===== TASK INPUT
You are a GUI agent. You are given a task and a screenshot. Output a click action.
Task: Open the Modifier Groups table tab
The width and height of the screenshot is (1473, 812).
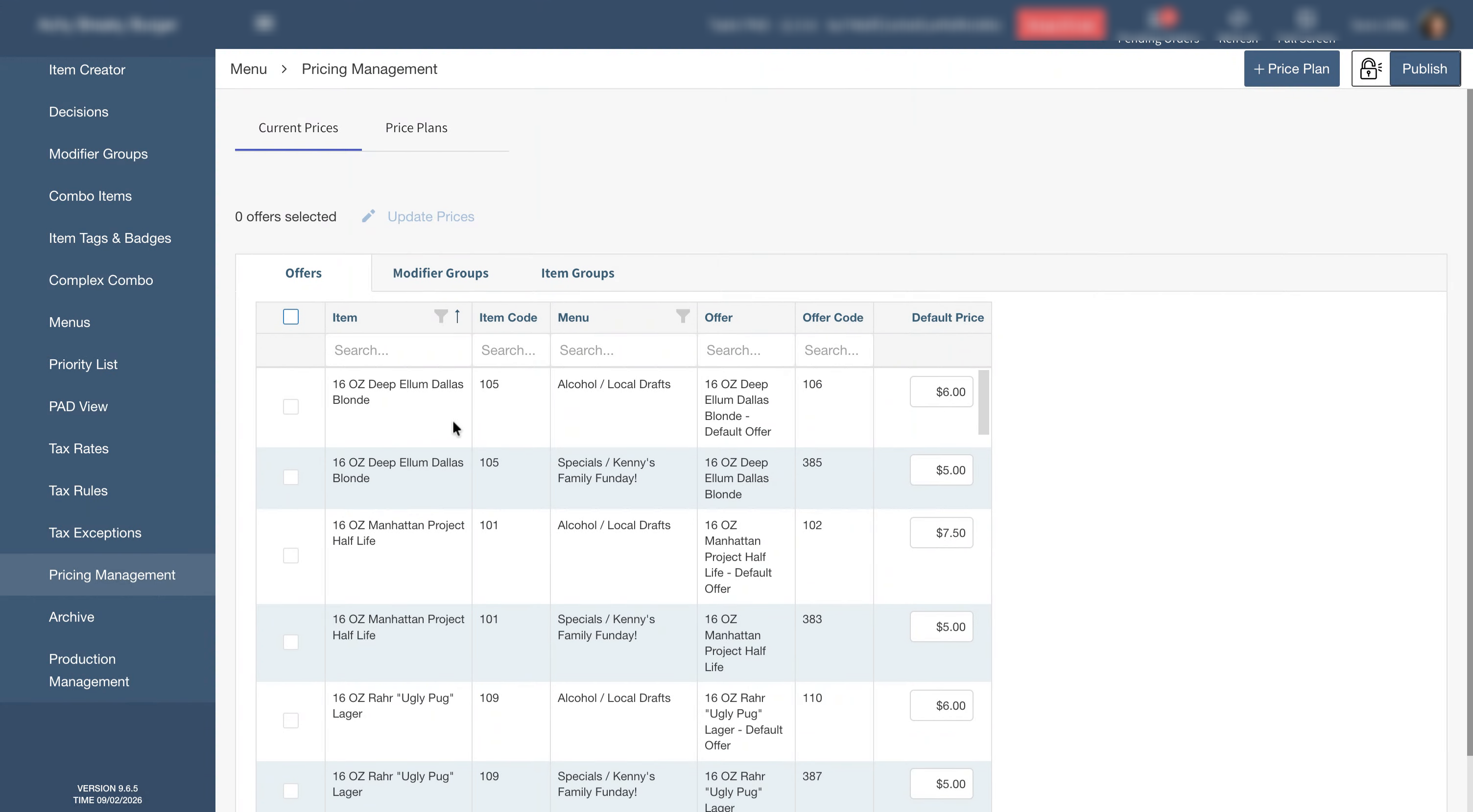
==========
===== TASK INPUT
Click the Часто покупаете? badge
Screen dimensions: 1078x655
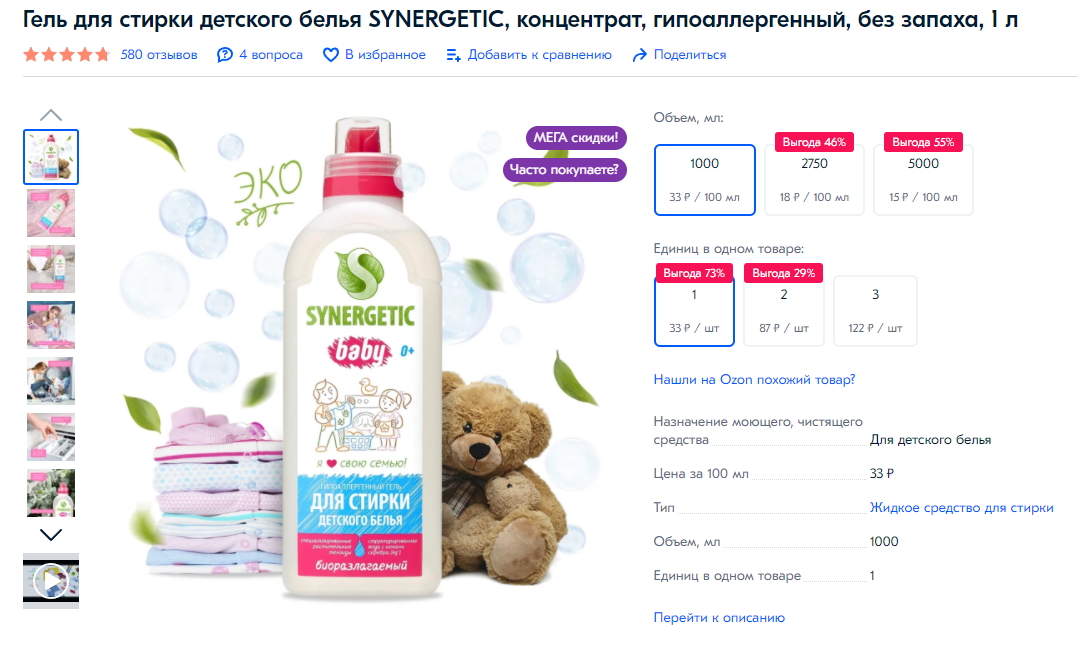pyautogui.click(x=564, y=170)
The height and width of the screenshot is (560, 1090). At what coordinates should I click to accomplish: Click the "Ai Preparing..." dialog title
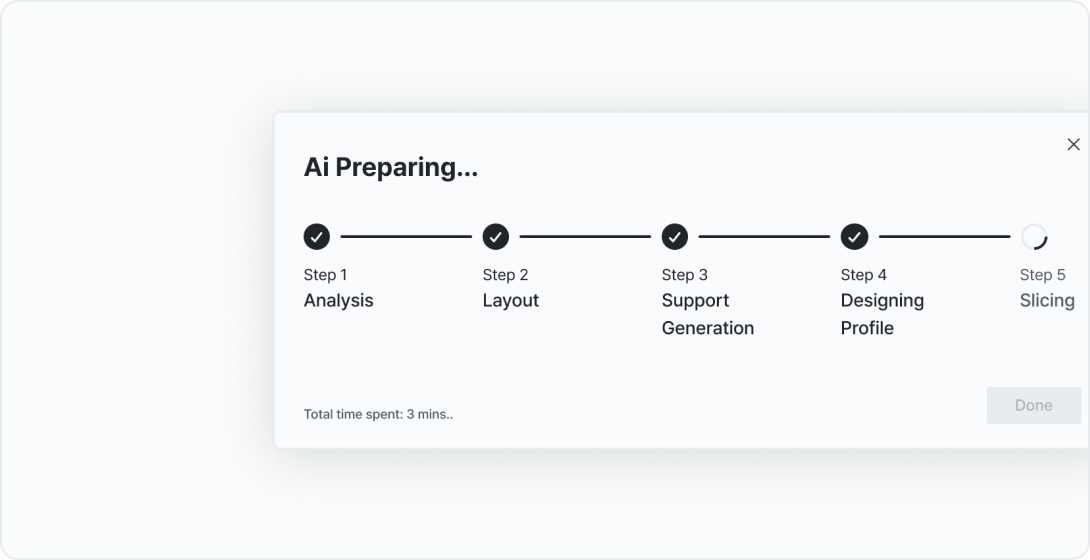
==========
● **WHAT THE TASK ASKS**
With the string "width" as the key, filter the data above and show the lines that match.

● **SOLUTION FOR THIS TASK**
The width and height of the screenshot is (1473, 812).
The height and width of the screenshot is (560, 1090). At what coordinates should I click to accomplish: Click the "Ai Preparing..." dialog title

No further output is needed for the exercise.